Just as she returned to her desk, her private line rang.
"Hello?" she said, her heart speeding up as it always did in that fragment of a second between her greeting and that of the person on the other end of the line. Who could it be? What escape might the call provide?
"Gracie? It's Prudy. How are you?" Her friend's voice was buoyant, effusive in its long American vowels. They had been talking on the phone for nearly twenty years, since the end of their Barbizon days when they'd lived down the hall from each other, and Grace was so grateful for this piece of plastic that allowed them to stay in touch across continents and oceans.
Grace blew out a gust of air and slouched back in her chair. She, too, was glad to be speaking to an old friend. A small but wonderful escape. "I'm all right, Prudy. Can't complain, except about turning forty in a few months. Rainier's after me for a gift and a party."
"You know you sound like a princess, right?" Prudy teased.
"Oh, I know, and the worst kind, too. Still. This business of getting older is nothing to sneeze at. What did you do for your fortieth?"
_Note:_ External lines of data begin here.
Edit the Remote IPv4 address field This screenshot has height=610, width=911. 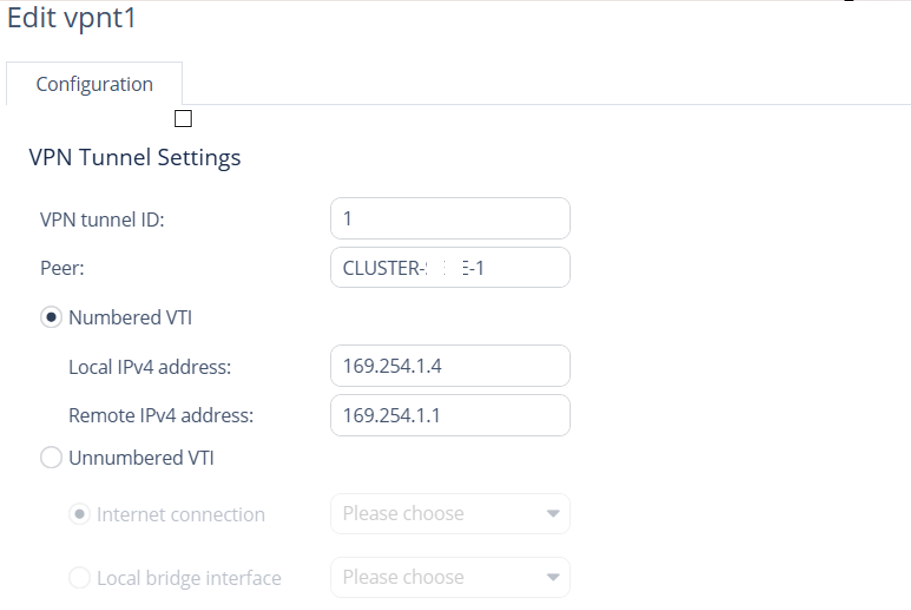pyautogui.click(x=449, y=415)
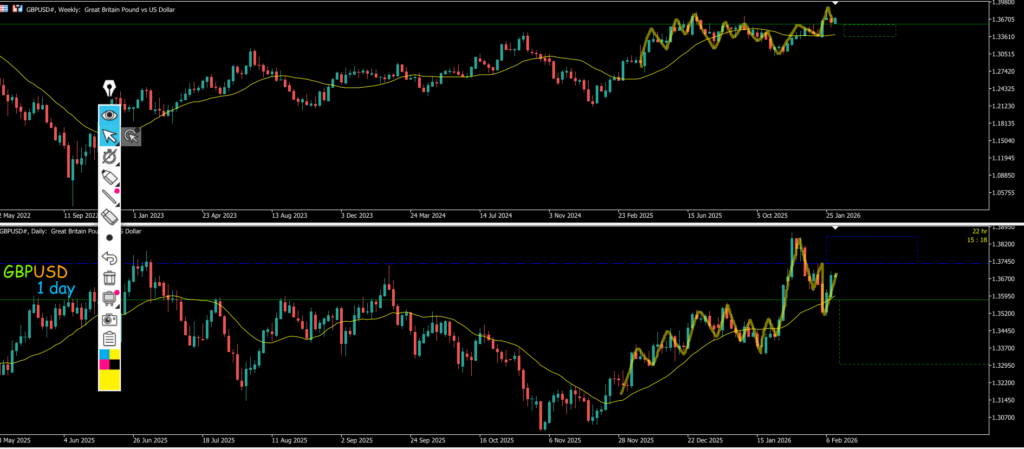Select the green dashed rectangle on weekly chart
Viewport: 1024px width, 449px height.
(x=869, y=30)
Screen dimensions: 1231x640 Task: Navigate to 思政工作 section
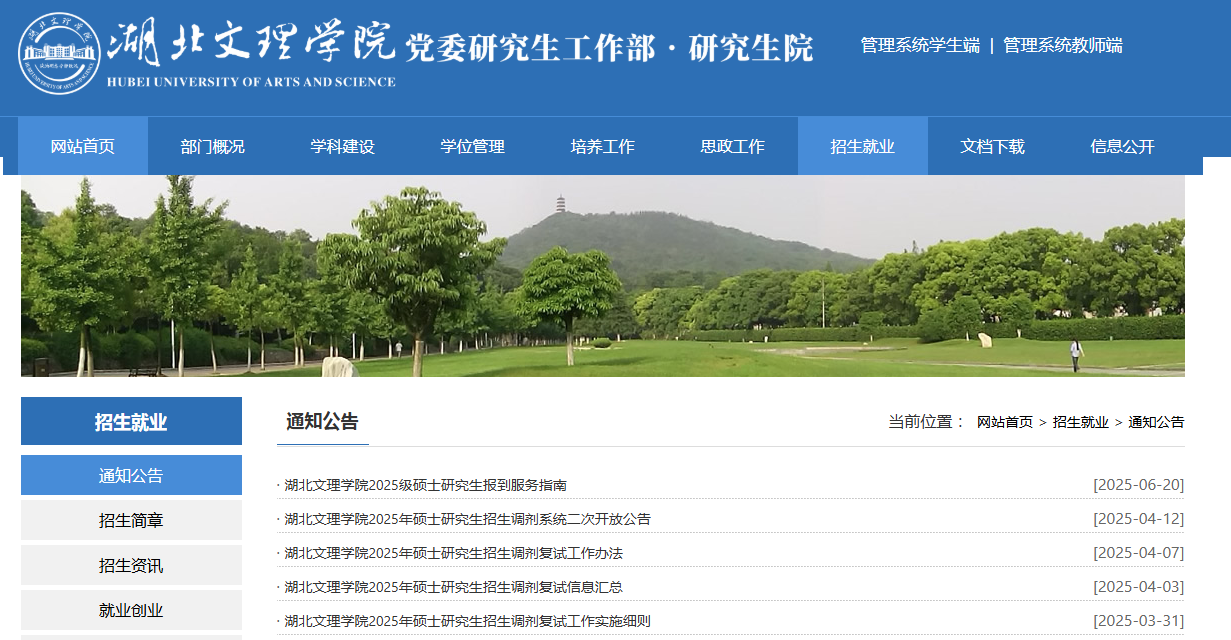[x=733, y=146]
"I took myself to a movie and ate a tub of popcorn in the dark, then went home and drank a bottle of very good red wine."
"You mean Arthur didn't do anything for you?"
"I told him not to. Careful what you ask for. If I were you, I'd ask for a trip to India. You used to love to travel to exotic places. Or Egypt. See one of the Seven Wonders."
The trumpeting whine of an elephant and the windy flap of its ears flashed to Grace's mind. She'd gone all the way to Africa just to make a movie with Clark Gable and celebrated her twenty-third birthday in the French Congo. "You know, you're right," said Grace, feeling something inside her loosen at the suggestion that she could be that girl once again.
Then it tighetened as hard as a rock. Rainier preferred not to travel much farther than the States, and she suspected going to India by herself would raise far too many eyebrows. But, "I'll think about it," she told Prudy, and wondered if her old friend knew she was lying.